Spark Standalone - Using ZooKeeper for High-Availability of Master

== Spark Standalone - Using ZooKeeper for High-Availability of Master

TIP: Read ../spark-standalone-Master.md#recovery-mode[Recovery Mode] to know the theory.

You're going to start two standalone Masters.

You'll need 4 terminals (adjust addresses as needed):

Start ZooKeeper.

Create a configuration file ha.conf with the content as follows:

spark.deploy.recoveryMode=ZOOKEEPER
spark.deploy.zookeeper.url=<zookeeper_host>:2181
spark.deploy.zookeeper.dir=/spark

Start the first standalone Master.

./sbin/start-master.sh -h localhost -p 7077 --webui-port 8080 --properties-file ha.conf

Start the second standalone Master.

NOTE: It is not possible to start another instance of standalone Master on the same machine using ./sbin/start-master.sh. The reason is that the script assumes one instance per machine only. We're going to change the script to make it possible.

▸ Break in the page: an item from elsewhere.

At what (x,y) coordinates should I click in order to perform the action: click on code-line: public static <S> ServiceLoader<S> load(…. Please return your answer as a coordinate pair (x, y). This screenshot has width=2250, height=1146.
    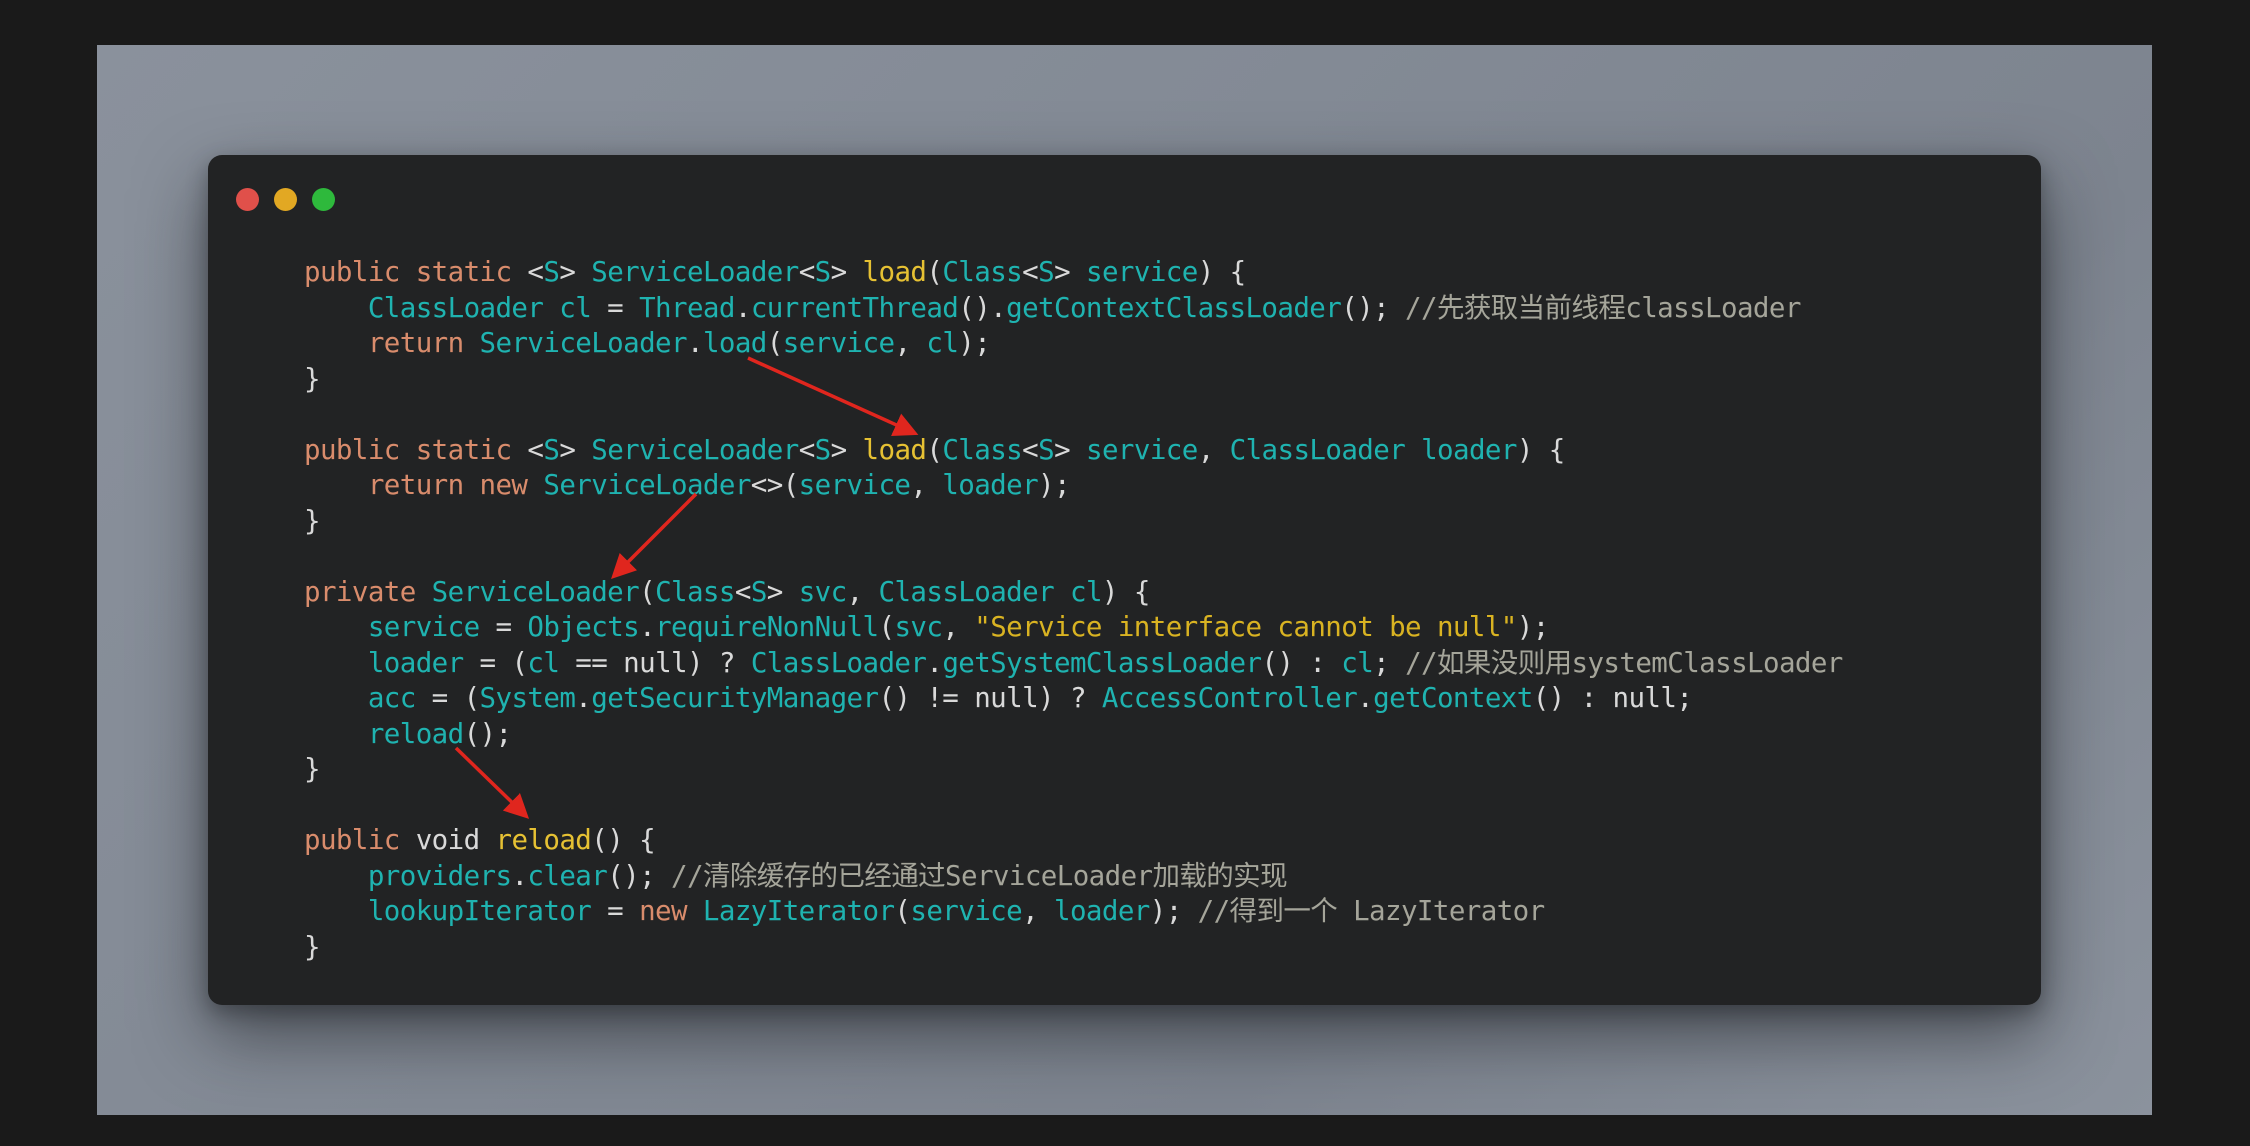
    Looking at the image, I should click on (1074, 273).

$ cp ./sbin/start-master{,-2}.sh

$ grep "CLASS 1" ./sbin/start-master-2.sh
"$\{SPARK_HOME}/sbin"/spark-daemon.sh start $CLASS 1 \

$ sed -i -e 's/CLASS 1/CLASS 2/' sbin/start-master-2.sh

$ grep "CLASS 1" ./sbin/start-master-2.sh

$ grep "CLASS 2" ./sbin/start-master-2.sh
"$\{SPARK_HOME}/sbin"/spark-daemon.sh start $CLASS 2 \

$ ./sbin/start-master-2.sh -h localhost -p 17077 --webui-port 18080 --properties-file ha.conf

You can check how many instances you're currently running using jps command as follows:

$ jps -lm
5024 sun.tools.jps.Jps -lm
4994 org.apache.spark.deploy.master.Master --ip japila.local --port 7077 --webui-port 8080 -h localhost -p 17077 --webui-port 18080 --properties-file ha.conf
4808 org.apache.spark.deploy.master.Master --ip japila.local --port 7077 --webui-port 8080 -h localhost -p 7077 --webui-port 8080 --properties-file ha.conf
4778 org.apache.zookeeper.server.quorum.QuorumPeerMain config/zookeeper.properties

Start a standalone Worker.

./sbin/start-slave.sh spark://localhost:7077,localhost:17077

Start Spark shell.

./bin/spark-shell --master spark://localhost:7077,localhost:17077

Wait till the Spark shell connects to an active standalone Master.

Find out which standalone Master is active (there can only be one). Kill it. Observe how the other standalone Master takes over and lets the Spark shell register with itself. Check out the master's UI.

Optionally, kill the worker, make sure it goes away instantly in the active master's logs.